Bug#20701585 SEMI-JOIN DUPLICATE ELIMINATION GIVES LOWER COST THAN NO DUPLICATE ELIMINATION

Oystein Grovlen authored Sep 11, 2015

After the introduction of filtering estimation for conditions
(WL#6635), the expected number of rows selected from a table may be
between 0 and 1.  Some of our algorithms are not prepared for this.
One observed effect is that semi-join DuplicateWeedout plans include
tables in the duplicate-eliminating range that are not relevant to the
semi-join (so-called nt tables).  This happens because extending the
range with a table where the estimated number of rows are less than
one make the cost go down.

This patch solves this issue by ensuring that filtering estimates
always gives at least one row.  I think there are several reasons to
do this instead of trying to adapt our code to work with values below
1:

 - WL#6635 already put such a lower limit on the filter effect of a
   single condition.  Hence, values lower than 1 may only happen where
   there are multiple conditions on a table.  However, I think the
   same reasoning could be made in case of multiple conditions.  That
   is, filtering estimates should assume at least 1 row regardless of
   number of conditions.

 - The assumption when computing filtering effect of multiple
   conditions is that conditions are non-correlated.  In actual
   databases, this is normally not the case.  Hence, the filtering
   estimates of multiple conditions will often be lower than what is
   actual the case.

 - I think it is more important to get an optimized query plan for the
   cases where the result is non-empty than for the case when no
   records are returned.  With very low numbers, one risk that the
   join order has very little impact on the total cost of the query.
   This means that for the cases when there is actual a match, the
   join order may not be optimal.

 - It is not trivial to adjust the optimizer code to cope with values
   lower than 1.

Note: The existing limitation on filter, "filter*fanout >= 0.05", in
calculate_condition_filter() is kept.  I am not convinced this
limitation makes sense, but dropping it had negative effects on DBT-3
query 8.

This patch does not contain a new test case.  The "How-to-repeat" part
of the bug report consists of an existing test case in subquery.inc,
and the subquery_sj_dupsweed.test shows that an nt table is not longer
included in the duplicate-producing range.  (See first hunk of
subquery_sj_dupsweedout.result).

File comments:
(In addition comes result files where all changes are changes in
filter and row estimates.  That is, there is no plan changes.)

sql/sql_planner.cc
  Make sure calculate_condition_filter() never returns a number that
  corresponds to less than 1 row in the given table.
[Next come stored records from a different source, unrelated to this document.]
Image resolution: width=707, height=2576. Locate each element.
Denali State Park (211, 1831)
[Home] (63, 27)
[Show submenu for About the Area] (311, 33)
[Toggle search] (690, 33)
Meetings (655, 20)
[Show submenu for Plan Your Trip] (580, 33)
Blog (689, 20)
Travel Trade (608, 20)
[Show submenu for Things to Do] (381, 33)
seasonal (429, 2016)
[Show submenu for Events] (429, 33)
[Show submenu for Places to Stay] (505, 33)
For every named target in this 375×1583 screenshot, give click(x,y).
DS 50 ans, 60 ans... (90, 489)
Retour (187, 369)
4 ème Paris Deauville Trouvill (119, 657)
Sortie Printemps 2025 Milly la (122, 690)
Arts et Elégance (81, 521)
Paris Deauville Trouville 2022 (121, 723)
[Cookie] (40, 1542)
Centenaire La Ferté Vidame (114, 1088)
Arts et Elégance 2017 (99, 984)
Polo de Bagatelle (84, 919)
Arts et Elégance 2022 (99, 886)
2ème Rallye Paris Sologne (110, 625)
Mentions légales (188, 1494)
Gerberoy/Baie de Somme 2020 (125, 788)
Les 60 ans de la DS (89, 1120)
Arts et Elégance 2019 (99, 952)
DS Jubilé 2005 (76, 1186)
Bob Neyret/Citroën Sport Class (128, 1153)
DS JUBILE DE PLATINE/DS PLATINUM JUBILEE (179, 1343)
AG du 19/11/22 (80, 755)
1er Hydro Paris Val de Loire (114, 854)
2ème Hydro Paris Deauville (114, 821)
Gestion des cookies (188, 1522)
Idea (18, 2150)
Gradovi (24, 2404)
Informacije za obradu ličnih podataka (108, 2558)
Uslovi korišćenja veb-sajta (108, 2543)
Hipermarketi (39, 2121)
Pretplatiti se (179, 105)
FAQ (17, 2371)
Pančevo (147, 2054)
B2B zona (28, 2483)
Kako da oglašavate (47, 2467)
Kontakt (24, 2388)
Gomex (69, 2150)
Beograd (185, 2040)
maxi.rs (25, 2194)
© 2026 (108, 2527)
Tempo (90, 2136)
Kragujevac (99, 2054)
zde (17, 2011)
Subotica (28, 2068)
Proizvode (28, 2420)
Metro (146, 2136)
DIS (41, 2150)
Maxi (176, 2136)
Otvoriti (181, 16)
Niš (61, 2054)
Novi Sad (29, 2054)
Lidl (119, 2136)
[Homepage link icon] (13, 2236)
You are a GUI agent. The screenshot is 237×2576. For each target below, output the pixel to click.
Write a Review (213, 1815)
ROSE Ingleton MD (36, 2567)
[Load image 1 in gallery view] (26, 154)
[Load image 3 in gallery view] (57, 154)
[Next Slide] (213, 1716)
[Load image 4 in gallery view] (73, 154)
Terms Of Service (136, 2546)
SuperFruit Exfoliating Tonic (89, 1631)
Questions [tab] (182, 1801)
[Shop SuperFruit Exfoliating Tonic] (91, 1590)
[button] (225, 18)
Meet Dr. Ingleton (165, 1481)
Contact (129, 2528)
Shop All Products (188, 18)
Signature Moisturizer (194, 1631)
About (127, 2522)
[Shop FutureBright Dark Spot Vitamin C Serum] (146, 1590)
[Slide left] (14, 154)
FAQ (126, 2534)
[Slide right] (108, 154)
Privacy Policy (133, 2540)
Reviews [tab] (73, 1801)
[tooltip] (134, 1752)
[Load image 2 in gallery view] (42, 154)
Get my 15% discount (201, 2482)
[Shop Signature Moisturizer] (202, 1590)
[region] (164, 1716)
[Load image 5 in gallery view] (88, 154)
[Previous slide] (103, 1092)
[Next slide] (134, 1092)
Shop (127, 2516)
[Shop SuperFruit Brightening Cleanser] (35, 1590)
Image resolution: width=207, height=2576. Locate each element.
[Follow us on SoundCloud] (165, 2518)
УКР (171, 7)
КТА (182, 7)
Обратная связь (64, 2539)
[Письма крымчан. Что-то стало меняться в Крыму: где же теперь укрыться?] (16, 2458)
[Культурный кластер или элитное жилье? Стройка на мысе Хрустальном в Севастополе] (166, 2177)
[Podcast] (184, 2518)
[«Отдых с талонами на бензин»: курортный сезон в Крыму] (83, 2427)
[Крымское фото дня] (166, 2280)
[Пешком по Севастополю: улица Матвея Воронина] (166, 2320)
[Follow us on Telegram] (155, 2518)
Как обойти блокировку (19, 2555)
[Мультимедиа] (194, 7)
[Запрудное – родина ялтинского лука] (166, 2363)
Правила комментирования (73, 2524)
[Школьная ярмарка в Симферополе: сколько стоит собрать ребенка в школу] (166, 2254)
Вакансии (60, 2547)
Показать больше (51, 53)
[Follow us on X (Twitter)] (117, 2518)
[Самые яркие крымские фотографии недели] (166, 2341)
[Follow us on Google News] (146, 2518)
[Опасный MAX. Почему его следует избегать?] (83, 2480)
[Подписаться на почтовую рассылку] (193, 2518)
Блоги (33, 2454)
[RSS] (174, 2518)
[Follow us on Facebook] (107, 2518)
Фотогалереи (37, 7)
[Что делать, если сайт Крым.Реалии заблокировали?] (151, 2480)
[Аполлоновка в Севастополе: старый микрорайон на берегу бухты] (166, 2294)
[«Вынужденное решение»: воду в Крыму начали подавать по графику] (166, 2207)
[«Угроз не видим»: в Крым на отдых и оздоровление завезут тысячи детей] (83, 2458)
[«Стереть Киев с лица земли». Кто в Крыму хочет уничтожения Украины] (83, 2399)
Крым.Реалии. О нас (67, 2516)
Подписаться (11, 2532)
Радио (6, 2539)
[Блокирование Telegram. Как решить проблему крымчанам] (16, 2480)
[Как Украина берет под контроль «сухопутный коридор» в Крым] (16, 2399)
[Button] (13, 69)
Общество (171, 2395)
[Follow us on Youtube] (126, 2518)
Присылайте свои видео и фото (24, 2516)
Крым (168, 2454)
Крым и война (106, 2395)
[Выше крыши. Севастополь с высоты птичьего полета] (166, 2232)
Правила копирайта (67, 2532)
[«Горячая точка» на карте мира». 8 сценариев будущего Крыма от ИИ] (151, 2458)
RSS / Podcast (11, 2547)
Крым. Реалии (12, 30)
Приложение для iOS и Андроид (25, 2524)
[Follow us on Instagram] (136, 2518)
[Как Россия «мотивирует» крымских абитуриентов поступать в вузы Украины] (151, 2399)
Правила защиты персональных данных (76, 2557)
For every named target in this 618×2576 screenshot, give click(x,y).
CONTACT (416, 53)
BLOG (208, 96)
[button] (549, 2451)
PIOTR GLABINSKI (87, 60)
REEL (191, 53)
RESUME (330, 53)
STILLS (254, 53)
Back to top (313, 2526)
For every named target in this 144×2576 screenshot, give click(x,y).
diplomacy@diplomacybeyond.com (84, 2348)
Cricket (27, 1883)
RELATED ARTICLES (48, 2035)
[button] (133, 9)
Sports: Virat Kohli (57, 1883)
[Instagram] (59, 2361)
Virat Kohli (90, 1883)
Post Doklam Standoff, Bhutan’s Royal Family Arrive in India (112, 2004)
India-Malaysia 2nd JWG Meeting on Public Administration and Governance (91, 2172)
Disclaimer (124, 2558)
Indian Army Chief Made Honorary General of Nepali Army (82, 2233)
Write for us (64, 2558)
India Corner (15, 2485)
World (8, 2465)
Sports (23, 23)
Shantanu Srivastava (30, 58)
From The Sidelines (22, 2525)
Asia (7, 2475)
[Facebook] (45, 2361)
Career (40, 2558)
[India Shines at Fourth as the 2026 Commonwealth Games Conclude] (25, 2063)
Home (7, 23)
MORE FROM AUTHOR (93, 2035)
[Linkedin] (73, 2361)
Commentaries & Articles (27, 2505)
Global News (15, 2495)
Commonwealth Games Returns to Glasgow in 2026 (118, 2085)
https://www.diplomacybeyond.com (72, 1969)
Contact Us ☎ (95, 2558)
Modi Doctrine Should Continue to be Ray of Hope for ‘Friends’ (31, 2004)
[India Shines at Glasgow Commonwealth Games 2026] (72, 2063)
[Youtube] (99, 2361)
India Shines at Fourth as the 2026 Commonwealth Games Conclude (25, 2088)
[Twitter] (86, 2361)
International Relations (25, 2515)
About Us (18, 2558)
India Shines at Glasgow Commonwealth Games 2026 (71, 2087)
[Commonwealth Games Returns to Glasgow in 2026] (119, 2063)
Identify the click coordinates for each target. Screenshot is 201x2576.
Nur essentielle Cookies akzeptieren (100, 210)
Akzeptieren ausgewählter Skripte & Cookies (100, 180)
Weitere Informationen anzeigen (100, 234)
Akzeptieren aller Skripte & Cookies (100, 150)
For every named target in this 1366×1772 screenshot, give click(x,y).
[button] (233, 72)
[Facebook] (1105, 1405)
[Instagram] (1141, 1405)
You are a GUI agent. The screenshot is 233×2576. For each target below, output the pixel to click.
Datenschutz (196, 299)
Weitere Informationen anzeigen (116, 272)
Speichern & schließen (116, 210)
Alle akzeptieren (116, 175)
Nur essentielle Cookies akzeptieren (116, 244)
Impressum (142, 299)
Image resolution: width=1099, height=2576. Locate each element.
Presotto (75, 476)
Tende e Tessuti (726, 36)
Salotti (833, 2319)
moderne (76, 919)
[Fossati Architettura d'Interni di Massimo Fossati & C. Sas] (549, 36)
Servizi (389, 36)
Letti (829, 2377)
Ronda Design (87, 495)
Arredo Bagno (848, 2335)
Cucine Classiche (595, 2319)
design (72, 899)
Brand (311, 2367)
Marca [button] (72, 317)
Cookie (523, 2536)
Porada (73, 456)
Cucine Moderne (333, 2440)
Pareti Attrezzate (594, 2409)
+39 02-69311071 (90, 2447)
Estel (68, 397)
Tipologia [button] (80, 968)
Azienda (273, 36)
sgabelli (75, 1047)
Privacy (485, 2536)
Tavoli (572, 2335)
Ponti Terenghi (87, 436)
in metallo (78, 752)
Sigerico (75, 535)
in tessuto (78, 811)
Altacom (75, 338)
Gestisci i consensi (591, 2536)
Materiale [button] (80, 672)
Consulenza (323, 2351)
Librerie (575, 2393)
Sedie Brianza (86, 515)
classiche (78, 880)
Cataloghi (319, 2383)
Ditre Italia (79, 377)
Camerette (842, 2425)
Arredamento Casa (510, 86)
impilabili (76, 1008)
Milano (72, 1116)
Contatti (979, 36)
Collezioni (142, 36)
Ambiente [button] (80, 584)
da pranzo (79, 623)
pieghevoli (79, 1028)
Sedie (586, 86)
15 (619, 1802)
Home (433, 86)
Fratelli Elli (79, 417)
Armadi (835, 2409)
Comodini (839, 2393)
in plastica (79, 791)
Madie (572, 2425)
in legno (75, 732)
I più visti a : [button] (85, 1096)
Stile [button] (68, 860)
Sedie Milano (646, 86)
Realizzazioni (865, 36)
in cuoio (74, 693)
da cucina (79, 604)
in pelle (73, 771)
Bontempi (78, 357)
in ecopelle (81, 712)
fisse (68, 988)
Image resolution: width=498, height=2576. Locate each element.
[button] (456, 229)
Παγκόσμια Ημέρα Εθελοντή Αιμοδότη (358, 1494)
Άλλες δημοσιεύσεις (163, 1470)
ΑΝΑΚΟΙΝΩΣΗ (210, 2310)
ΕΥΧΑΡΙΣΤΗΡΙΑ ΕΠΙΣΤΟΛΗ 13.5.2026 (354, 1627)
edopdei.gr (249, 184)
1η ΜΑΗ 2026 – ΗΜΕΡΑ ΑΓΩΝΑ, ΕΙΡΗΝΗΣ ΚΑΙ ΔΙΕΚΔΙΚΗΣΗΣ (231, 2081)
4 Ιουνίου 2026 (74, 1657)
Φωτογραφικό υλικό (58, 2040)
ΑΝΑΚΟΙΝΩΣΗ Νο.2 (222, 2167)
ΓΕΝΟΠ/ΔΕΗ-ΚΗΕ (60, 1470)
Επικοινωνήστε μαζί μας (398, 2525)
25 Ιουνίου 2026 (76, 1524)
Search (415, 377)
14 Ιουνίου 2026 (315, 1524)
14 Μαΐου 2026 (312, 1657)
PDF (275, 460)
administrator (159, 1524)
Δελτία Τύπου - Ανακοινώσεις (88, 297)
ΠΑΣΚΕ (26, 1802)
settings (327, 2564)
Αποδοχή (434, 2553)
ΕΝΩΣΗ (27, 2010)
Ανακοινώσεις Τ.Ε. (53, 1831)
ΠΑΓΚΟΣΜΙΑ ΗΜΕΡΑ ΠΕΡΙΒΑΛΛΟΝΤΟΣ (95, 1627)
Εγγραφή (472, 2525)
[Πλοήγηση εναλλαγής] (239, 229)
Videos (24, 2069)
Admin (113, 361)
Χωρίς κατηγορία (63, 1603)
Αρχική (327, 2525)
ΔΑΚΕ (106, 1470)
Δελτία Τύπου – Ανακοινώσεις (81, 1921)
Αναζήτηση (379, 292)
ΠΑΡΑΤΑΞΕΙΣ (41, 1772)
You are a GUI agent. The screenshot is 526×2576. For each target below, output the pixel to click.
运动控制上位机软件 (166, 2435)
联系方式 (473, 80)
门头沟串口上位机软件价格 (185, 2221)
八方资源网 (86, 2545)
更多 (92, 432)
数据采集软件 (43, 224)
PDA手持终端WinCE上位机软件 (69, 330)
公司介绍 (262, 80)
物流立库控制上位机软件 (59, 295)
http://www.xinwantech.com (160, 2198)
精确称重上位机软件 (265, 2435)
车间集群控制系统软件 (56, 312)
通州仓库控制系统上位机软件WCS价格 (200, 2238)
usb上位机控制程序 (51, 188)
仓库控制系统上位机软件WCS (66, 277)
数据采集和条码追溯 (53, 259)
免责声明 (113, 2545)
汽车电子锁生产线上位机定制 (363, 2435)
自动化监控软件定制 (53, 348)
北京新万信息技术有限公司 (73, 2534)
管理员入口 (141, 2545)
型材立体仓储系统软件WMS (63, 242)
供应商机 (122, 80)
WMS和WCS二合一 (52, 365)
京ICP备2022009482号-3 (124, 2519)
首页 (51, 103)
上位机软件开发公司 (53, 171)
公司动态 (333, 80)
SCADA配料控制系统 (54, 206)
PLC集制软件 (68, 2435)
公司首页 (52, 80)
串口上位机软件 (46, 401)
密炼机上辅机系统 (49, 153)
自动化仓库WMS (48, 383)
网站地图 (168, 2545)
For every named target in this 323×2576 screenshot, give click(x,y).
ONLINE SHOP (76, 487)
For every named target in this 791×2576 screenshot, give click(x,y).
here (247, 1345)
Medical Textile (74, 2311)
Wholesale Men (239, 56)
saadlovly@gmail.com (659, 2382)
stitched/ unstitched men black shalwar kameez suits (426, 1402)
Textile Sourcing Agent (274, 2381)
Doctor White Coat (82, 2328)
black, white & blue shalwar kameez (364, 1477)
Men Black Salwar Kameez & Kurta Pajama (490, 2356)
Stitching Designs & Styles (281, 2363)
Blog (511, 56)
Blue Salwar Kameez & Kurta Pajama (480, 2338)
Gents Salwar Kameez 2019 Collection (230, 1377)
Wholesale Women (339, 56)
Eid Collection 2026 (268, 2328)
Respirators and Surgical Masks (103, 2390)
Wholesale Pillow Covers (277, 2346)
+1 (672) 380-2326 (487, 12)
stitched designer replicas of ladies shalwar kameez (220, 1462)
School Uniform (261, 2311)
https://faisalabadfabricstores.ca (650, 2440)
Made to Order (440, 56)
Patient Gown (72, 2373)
mysql-test/include/explain_json.inc
  Added some rows to a table of a test case to get a plan which use
  materialization.  According to comment in the test, this is what was
  intended when test case was added.

mysql-test/include/subquery_sj.inc
  Added some rows to a table of a test case to get same plan as before.

mysql-test/r/derived.result
  Join order has changed, but this should not be relevant for the
  objective of the test.

mysql-test/r/explain_json_all.result
  More records in table leads to different cost estimates.
  Test case now use materialization which was the original intention

mysql-test/r/explain_json_none.result
  More records in table leads to different cost estimates, but no plan change.

mysql-test/r/greedy_optimizer.result
  Query plans show different join order.  New join order is expected
  since tables with lowest filter estimate comes first.  (Previously,
  filter estimates were equal for the tables in question.)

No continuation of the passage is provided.